I was impressed by the close relationships I have been able to develop among other students, professors, and staff members. YLS is one of the few law schools in the world where close relationships among colleagues is considered to be a complimentary and vital part of a formal legal education. This characteristic is well illustrated by former Dean Harold Hongju Koh’s words: “Accomplishment alone without humanity is tragic, and excellence alone without humanity is worthless.”

Comment about your experiences at Yale Law School.
The word “nostalgia” as it pertains to my home country has ceased to exist in my personal lexicon since arriving at YLS. The intellectual stimulation provided by YLS courses and workshops, as well as the opportunities to meet new people at social events held by the university and the Law School, keep me very busy during the semester. What I lack, if anything, has been fulfilled by the many academic and social activities here.  

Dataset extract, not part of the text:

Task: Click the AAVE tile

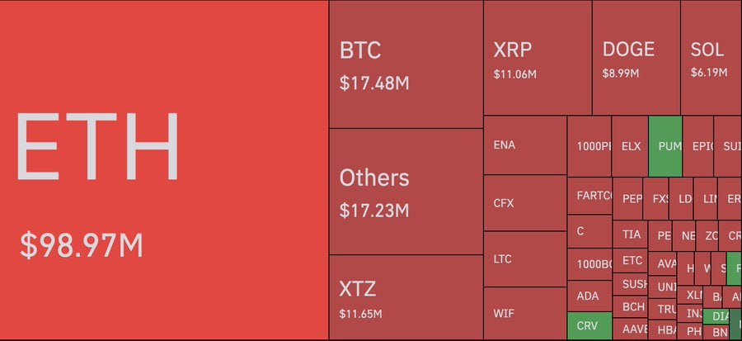Action: (x=630, y=329)
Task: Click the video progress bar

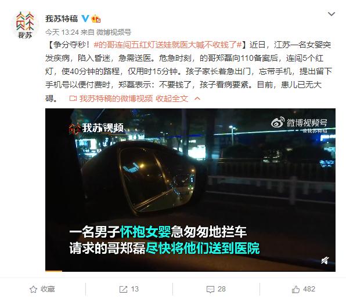Action: pyautogui.click(x=190, y=271)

What is the one thing you would want every potential applicant to know?
The J.S.D. program at YLS allows you to pursue your own intrinsic academic interests, an aspect that is especially conducive to the intellectual development of each individual student. Professors here are very open and willing to help you develop your own ideas. Your thoughts will be taken seriously. In addition, the academic support provided by the program helps EFL students overcome the language barrier and develop their abilities to present ideas clearly in their scholarly work.

Has a particular faculty member had an impact on you?
Working closely with my LL.M. advisor and J.S.D. supervisor, Professor Michael Reisman, has been a great impact on me. Professor Reisman has been a profound and positive influence on my attitude toward international law, scholarly work, and professorship. He continues to broaden my understanding of the dynamic concept of international law as a process of authoritative decisions. Not only does his approach change the way I conceive of international law, it also enables me to analyze the sorts of professional solutions proposed by other international lawyers. As an affable yet academically tough supervisor, he engenders in me a strong intention to be a committed mentor to my own future students, likewise giving them the chance to pursue their own intellectual and professional goals. He is my role model!  

What are you currently focusing your work on?
I am currently focusing on international investment law; particularly, on the applicability of the most-favored-nation clause to contemporary international investment law.